El cocinero es alguien que aplica a la pata del grafema los pilares fundamentales del método científico: reproductibilidad y refutabilidad. Es decir, cada vez que el cocinero experimenta con una receta o un método nuevo, su receta o método deben ser reproducibles en cualquier lugar y por cualquier persona que maneje conocimientos básicos de cocina. En segundo lugar, está la refutabilidad: toda proposición del cocinero es susceptible de ser refutada (lo que también se conoce como falsacionismo). Por ejemplo, nuestro cocinero puede proponer un nuevo método para cocinar pescado usando una cocina solar y hierbas poco conocidas. Si su receta es reproducible bajo condiciones similares, enhorabuena, ha nacido una nueva ley de la cocina: el pescado puede cocerse usando una cocina solar si se tiene una irradación solar X bajo un ángulo Y que depende de la latitud donde se cocina.
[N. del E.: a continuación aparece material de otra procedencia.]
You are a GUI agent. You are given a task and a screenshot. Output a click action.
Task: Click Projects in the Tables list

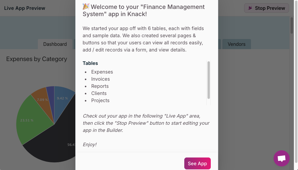[x=100, y=100]
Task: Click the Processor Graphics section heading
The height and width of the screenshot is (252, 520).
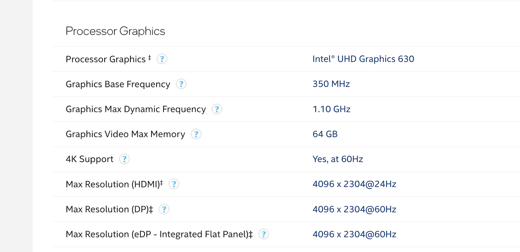Action: pos(115,31)
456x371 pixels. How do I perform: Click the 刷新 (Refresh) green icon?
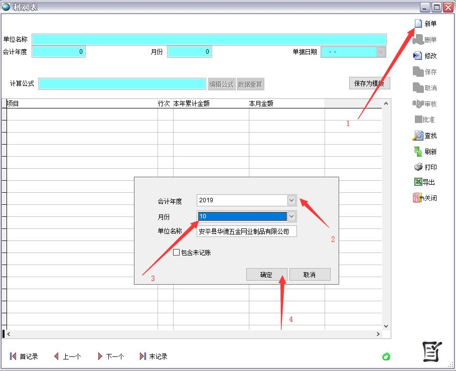coord(418,152)
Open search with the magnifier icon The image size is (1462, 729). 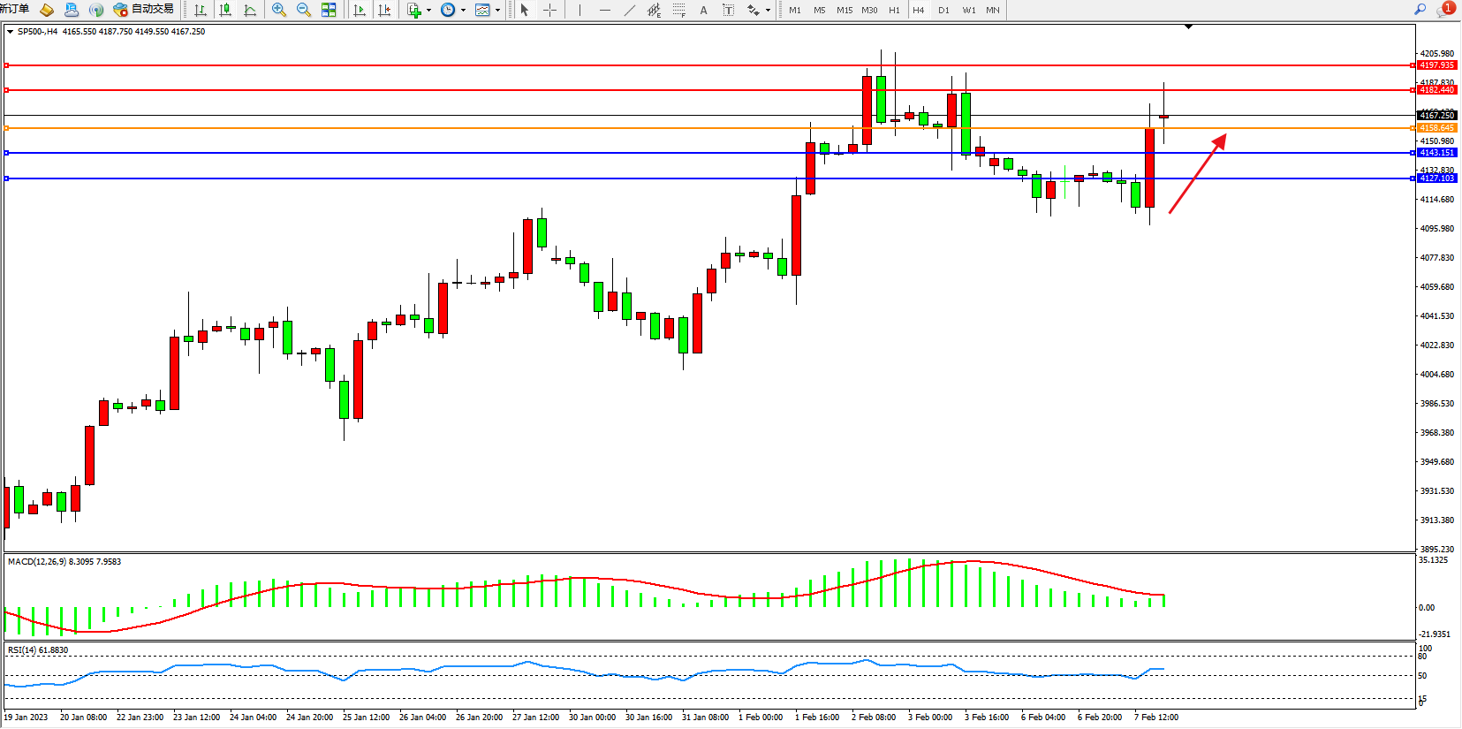point(1420,9)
Si resulta que nuestro cocinero no se fijó en que había unas brasas ardiendo bajo el pescado, el experimento no es reproducible porque lo que cocinó el pescado no fue el sol y la cocina solar, sino unas brasas que se habían colado por ahí.
Alguien podría refutar el uso de las hierbas porque, al reproducir la receta, descubre que son tóxicas. Entonces se descubre que el primer cocinero tuvo la suerte de usar hierbas frescas y quien la reprodujo usó esas hierbas después de que pasaran 10 días refrigeradas. Entonces se puede determinar que esa hierba debe consumirse fresca o podría ser peligrosa, y así sucesivamente, con todos los ejemplos y recetas que se le ocurran.
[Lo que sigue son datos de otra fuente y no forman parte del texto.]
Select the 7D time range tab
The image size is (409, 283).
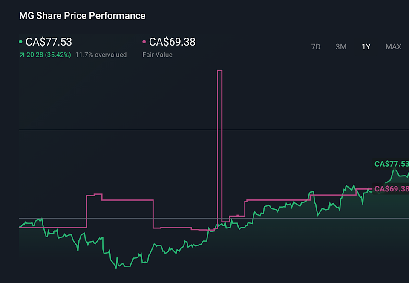click(x=316, y=47)
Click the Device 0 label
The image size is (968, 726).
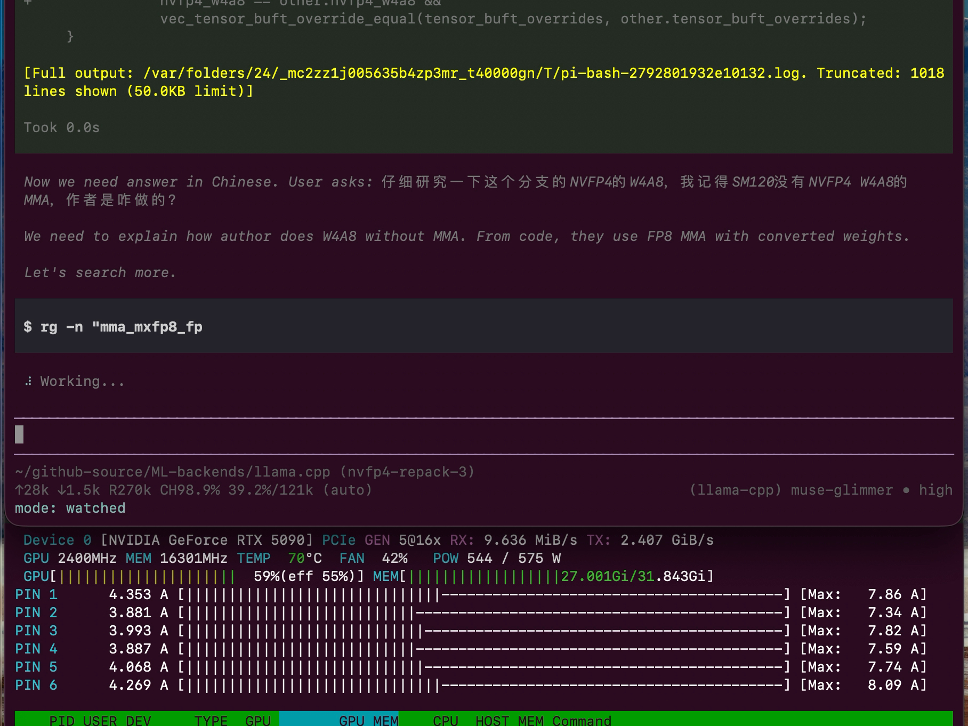58,540
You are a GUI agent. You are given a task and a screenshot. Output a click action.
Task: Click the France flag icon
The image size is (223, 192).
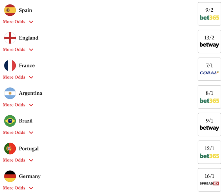click(10, 66)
Mi pregunta es: si nadie cree que basta con la fuerza de voluntad para evitar que un marisco crudo infectado con marea roja nos enferme, ¿por qué demonios hay gente que, sin ninguna prueba en mano, puede afirmar que hay gente que se sana de un cáncer pensando positivo?
La ciencia funciona en base a resultados reproducibles: si de 100 hombres que sólo se tratan sus cálculos renales con pastillas homeopáticas, 3 se sanan y este número además corresponde al número de gente que se sana de los cálculos renales sin ninguna intervención médica, podemos afirmar con bastante certeza que las pastillas homeopáticas no son la causa de ese 3% de sanación. Por otra parte, si de 100 personas que atienden sus cálculos renales en un hospital, 85 se sanan, es seguro que la medicina occidental sí tuvo una influencia en la sanación. Luego habría que preguntarse por qué son 85 y no 100, y tratar de mejorar la efectividad de los tratamientos.
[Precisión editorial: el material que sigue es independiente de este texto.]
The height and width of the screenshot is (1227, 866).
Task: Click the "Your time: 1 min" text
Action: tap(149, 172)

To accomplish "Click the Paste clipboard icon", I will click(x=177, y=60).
Las supersticiones, en cambio, siempre recurren a las excepciones y se encargan, convenientemente, de ocultar los resultados estadísticos. Los promotores de la hoemopatía se encargarán de obnubilarnos con la milagrosa sanación de los 3 afortunados que eliminaron sus cálculos renales usando una pastilla de azúcar, pero se olvidarán de mencionar a los otros 97 que todavía sienten fuego en su pene cada vez que mean arenilla.
¿La moraleja?
Antes de creer cualquier afirmación místico-relgioso-metafísico-natural-shúper, investiga. Busca fuentes certificadas que hablan en términos de números, de pruebas, de experimentos fallidos y exitosos. No te quedes con Wikipedia y los blogs de siempre. Revisa el Google Académico, las investigaciones desarrolladas en universidades prestigiosas, corrobora al menos con dos o tres fuentes confiables. No sea que por creerle demasiado a tu amigo vegano termines comiendo las papas crudas porque «son más naturales».
Así es que no, no me trago lo de las energías místicas. Al menos hasta que me demuestren su existencia, con pruebas y experimentos reproducibles.